In this competition, we tackled predictive maintenance challenges by leveraging sensor data to classify machine status into Normal, Warning, or Breakdown. With a dataset of 13 million rows and 28 features, we handled class imbalance, outliers, and missing values through preprocessing and applied cost-sensitive learning for optimal F1 performance. Our final model, built with XGBoost and GPU acceleration, achieved an F1-score of 0.4803 and ranked 3rd in the Public Leaderboard and 9th in the Private Leaderboard. Our pipeline integrated model tuning, feature selection, and industrial deployment recommendations to ensure model robustness in real-world conditions.

March 2025

Arkavidia - Datavidia

Organized by Institut Teknologi Bandung - Himpunan Mahasiswa Informatika.

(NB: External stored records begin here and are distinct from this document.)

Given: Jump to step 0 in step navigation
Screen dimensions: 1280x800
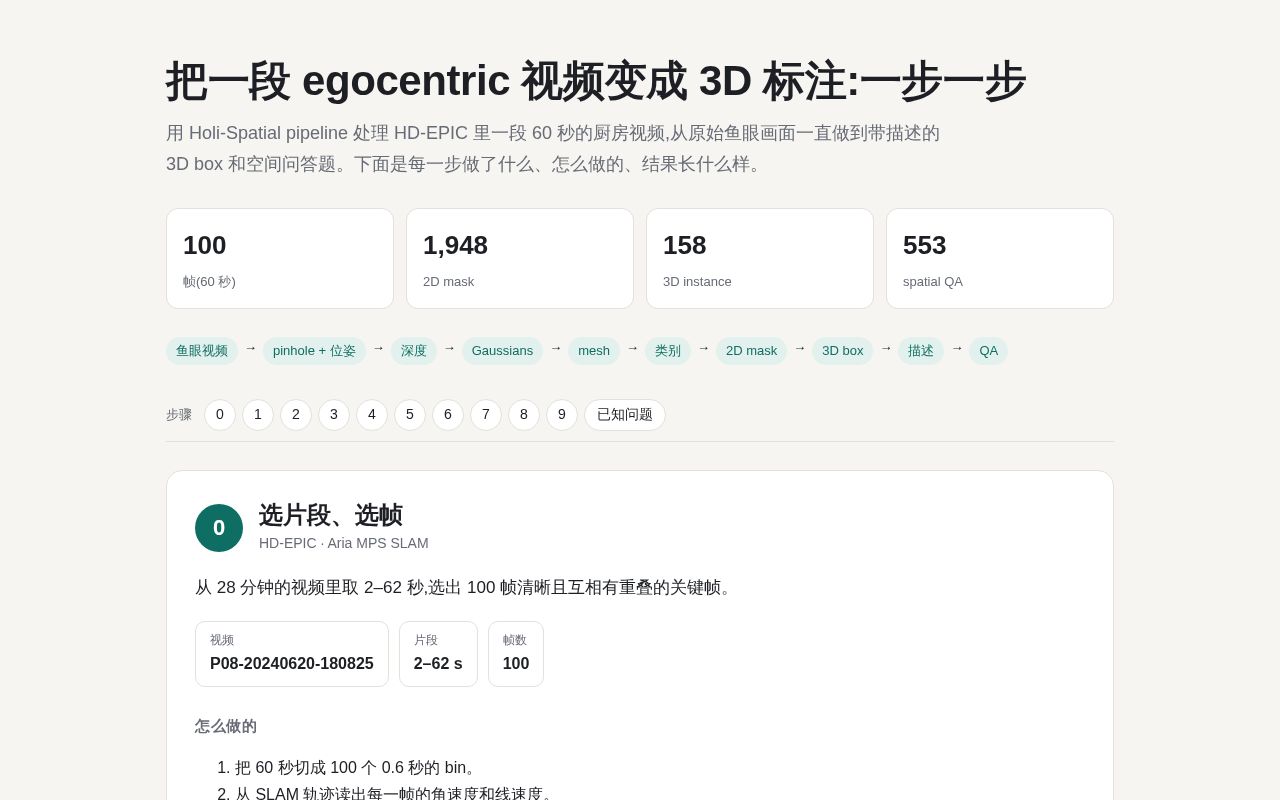Looking at the screenshot, I should click(220, 415).
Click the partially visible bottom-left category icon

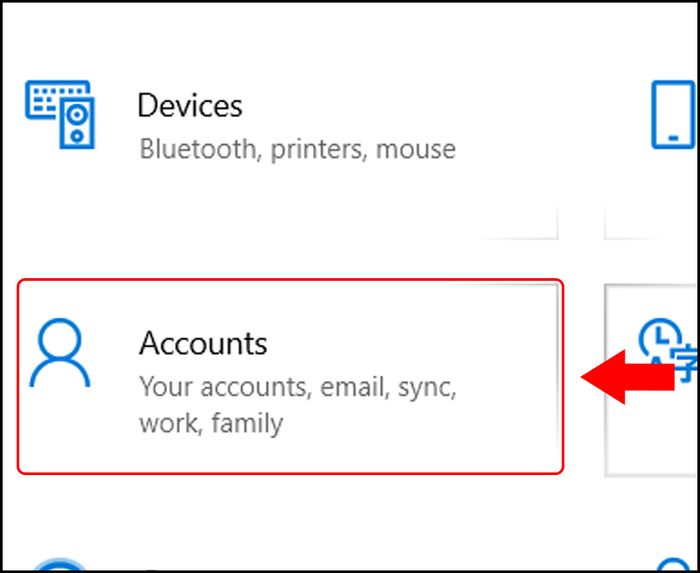point(59,565)
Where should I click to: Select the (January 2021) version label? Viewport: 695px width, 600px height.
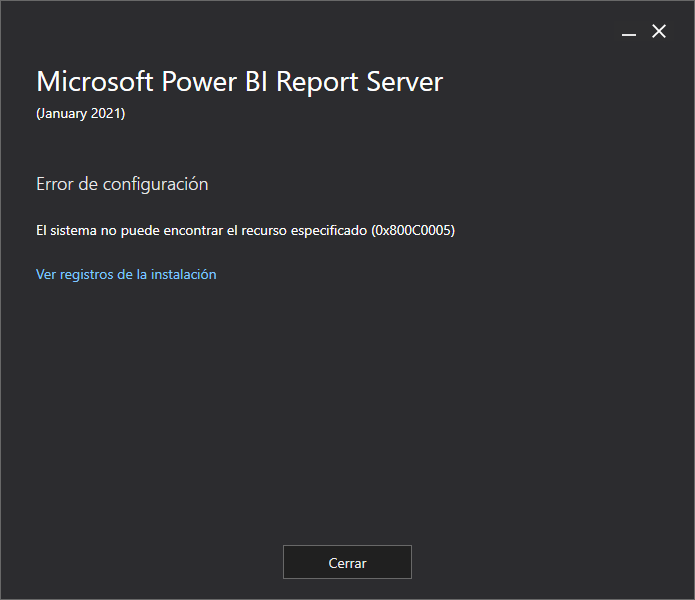[x=80, y=114]
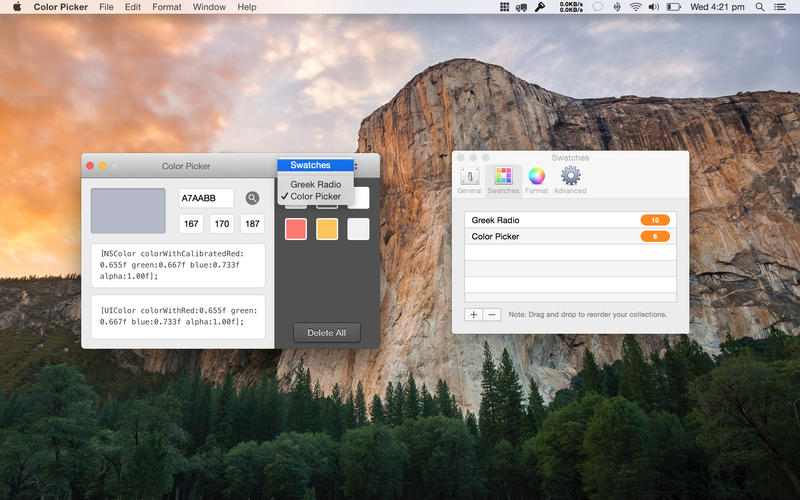Open Spotlight search in the menu bar
Image resolution: width=800 pixels, height=500 pixels.
(x=761, y=7)
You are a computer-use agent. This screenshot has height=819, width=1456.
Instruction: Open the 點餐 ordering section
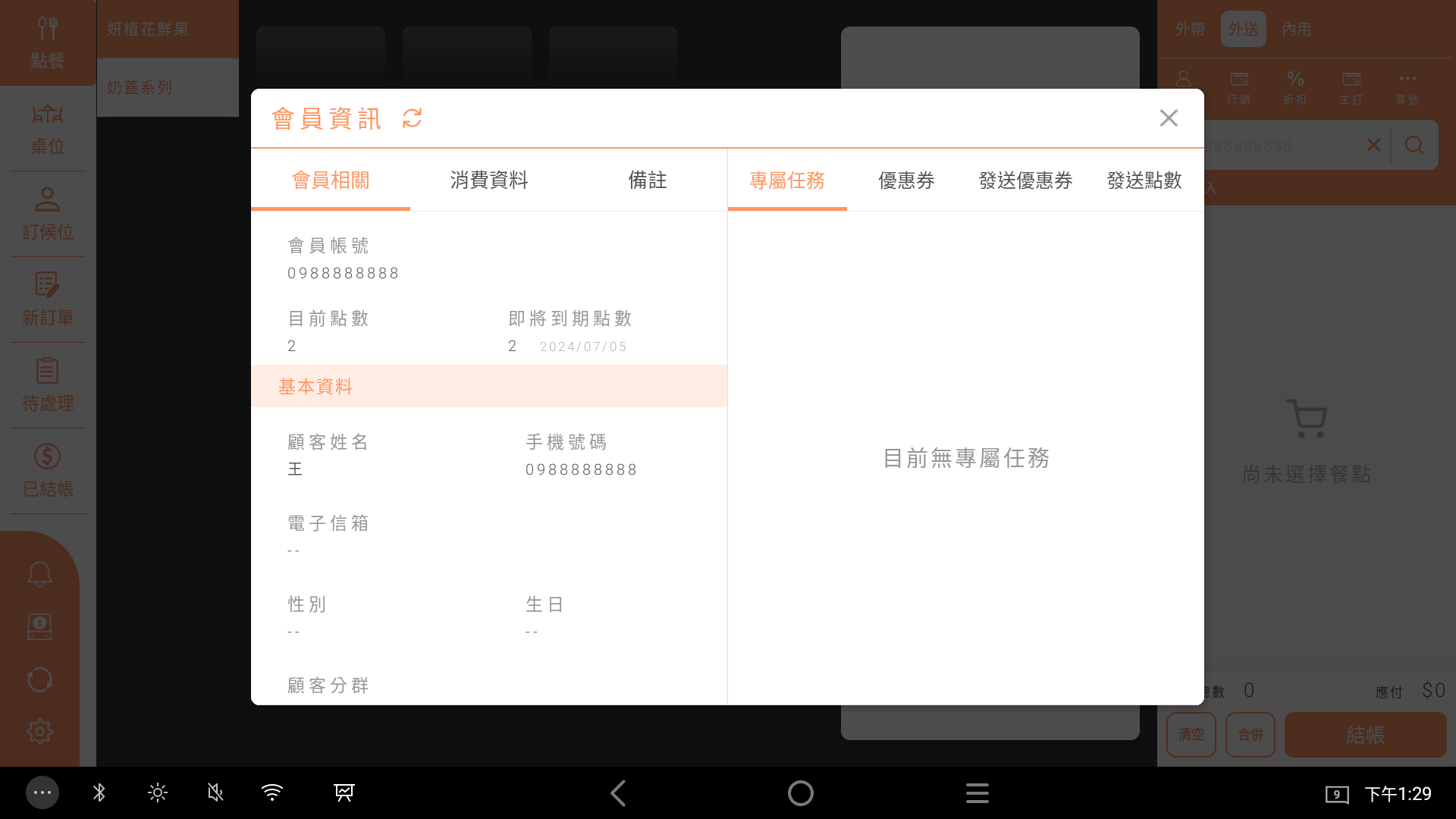(47, 42)
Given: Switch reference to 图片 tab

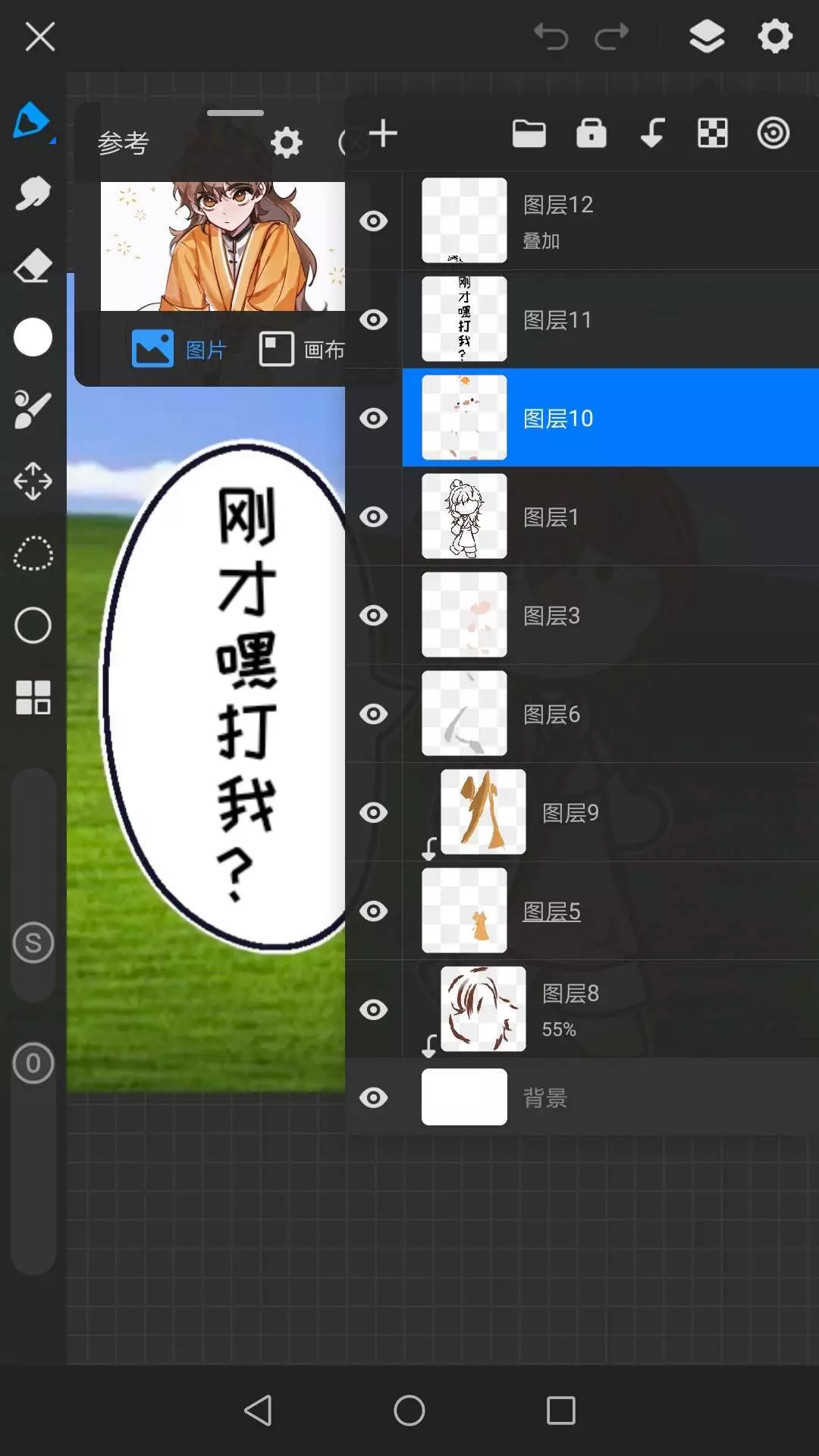Looking at the screenshot, I should [x=180, y=350].
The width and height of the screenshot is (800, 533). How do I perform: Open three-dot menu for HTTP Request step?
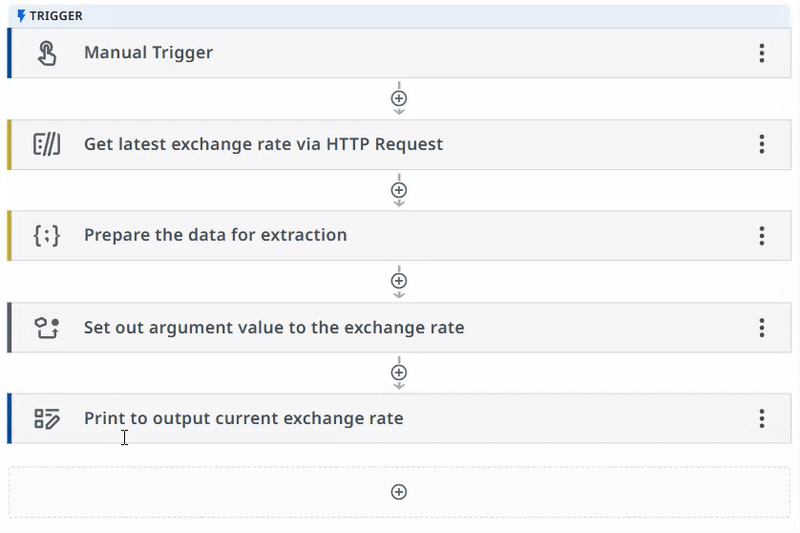762,144
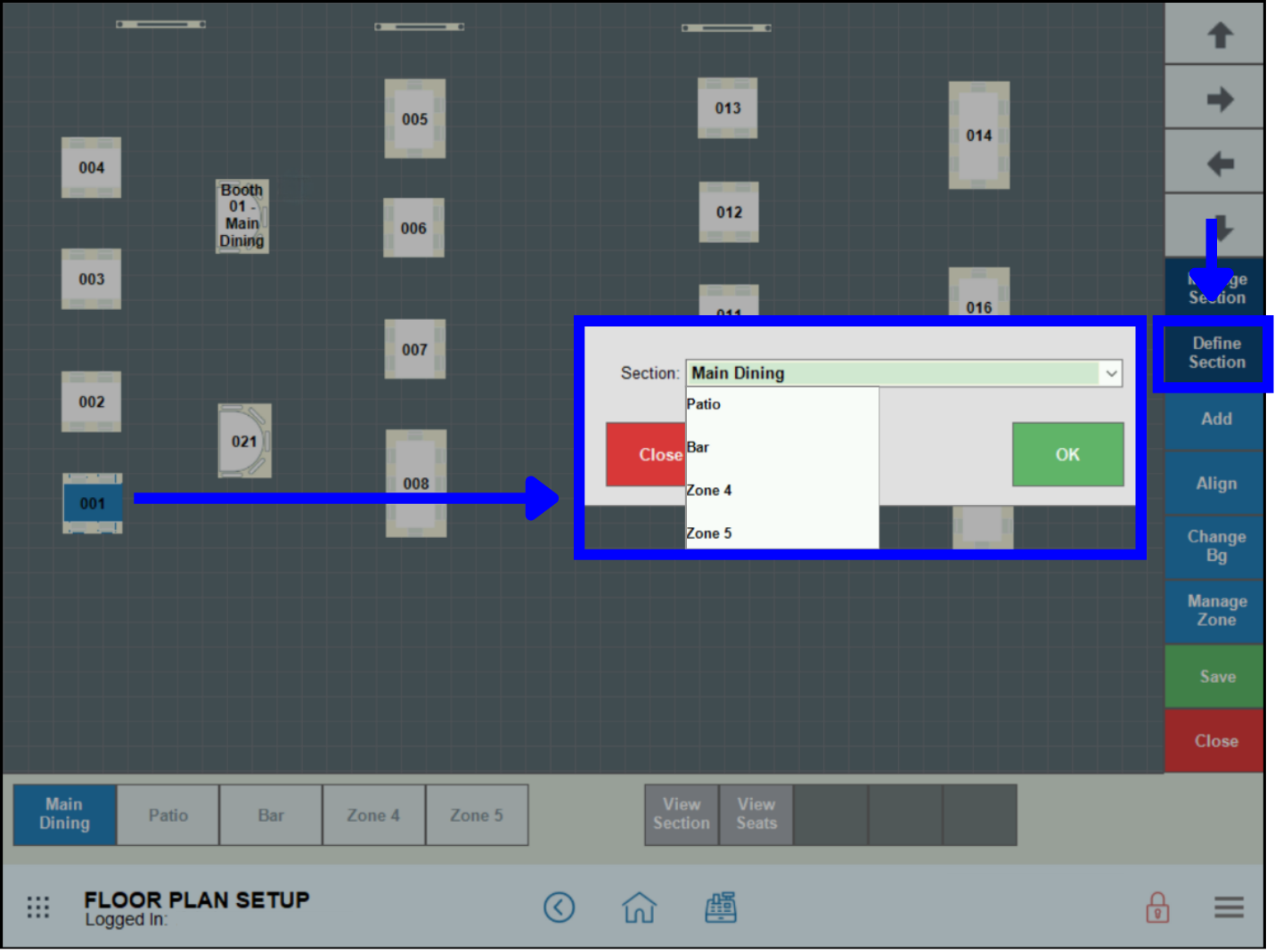Select Patio from the Section list
1275x952 pixels.
(704, 403)
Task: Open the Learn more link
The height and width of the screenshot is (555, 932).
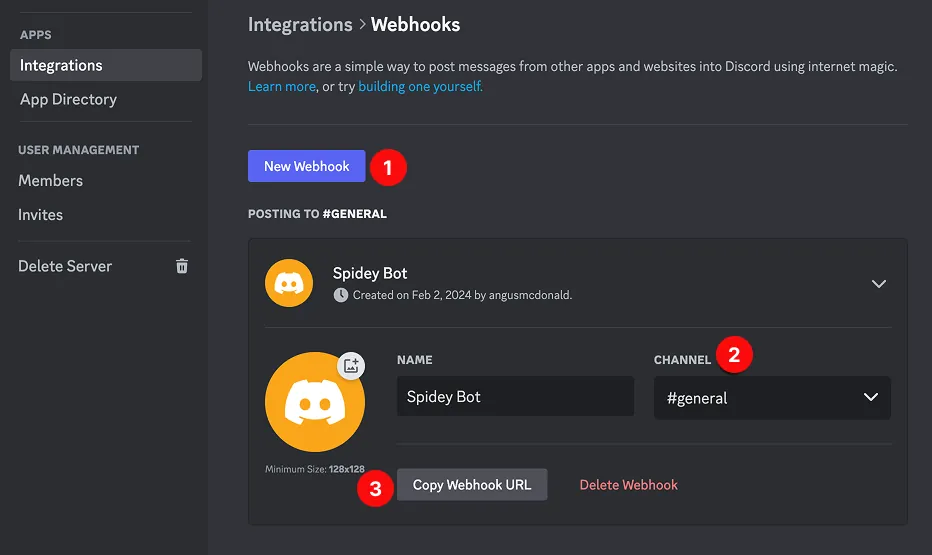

In this national-level competition, we were challenged to forecast the daily prices of 13 essential food commodities across 34 Indonesian provinces. Our solution utilized XGBoost for multivariate time series forecasting with advanced preprocessing steps including missing value imputation, outlier detection using IQR/Z-score, and rolling median smoothing. We achieved a mean MAPE under 5%, with beef showing the lowest error (0.86%). Our model handled volatile commodities like chili and garlic effectively by incorporating lag features and spatial patterns, showcasing real-world applicability in economic forecasting. We placed 73rd out of 230 teams.

April 2025

Gammafest 2025 - Data Science Competition

Organized by Himpunan Mahasiswa Statistika IPB University

This competition challenged participants to develop a paper recommendation system by predicting citation links between scientific papers in the mythical Elbaf Library. Our solution involved binary classification using logistic regression and ensemble learning (VotingClassifier), combining Logistic Regression, XGBoost, and Decision Trees. We engineered TF-IDF representations from titles, abstracts, and keywords, and built similarity features such as cosine distance, length ratios, and keyword intersections. Our model was trained using stratified 5-fold cross-validation and optimized for the MCC (Matthews Correlation Coefficient) metric, reflecting robust handling of imbalanced citation data.

April 2025

FIND IT 2025 – Data Analytics Competition

Organized by Department of Electrical and Information Engineering, Universitas Gadjah Mada

In this competition, we developed a machine learning pipeline to assess COPPA compliance risk for mobile apps. We engineered domain-specific features such as privacy compliance scores, child-oriented app indicators, and local developer validation. Our ensemble model combined XGBoost, LightGBM, and CatBoost, each with tailored regularization, and achieved strong AUC scores on validation. Extensive feature engineering included log-scaling of downloads, rating-per-download, region-based privacy laws, and behavioral flags like new apps without privacy links. The final ensemble weighted predictions using model-specific AUC contributions, improving generalization under class imbalance.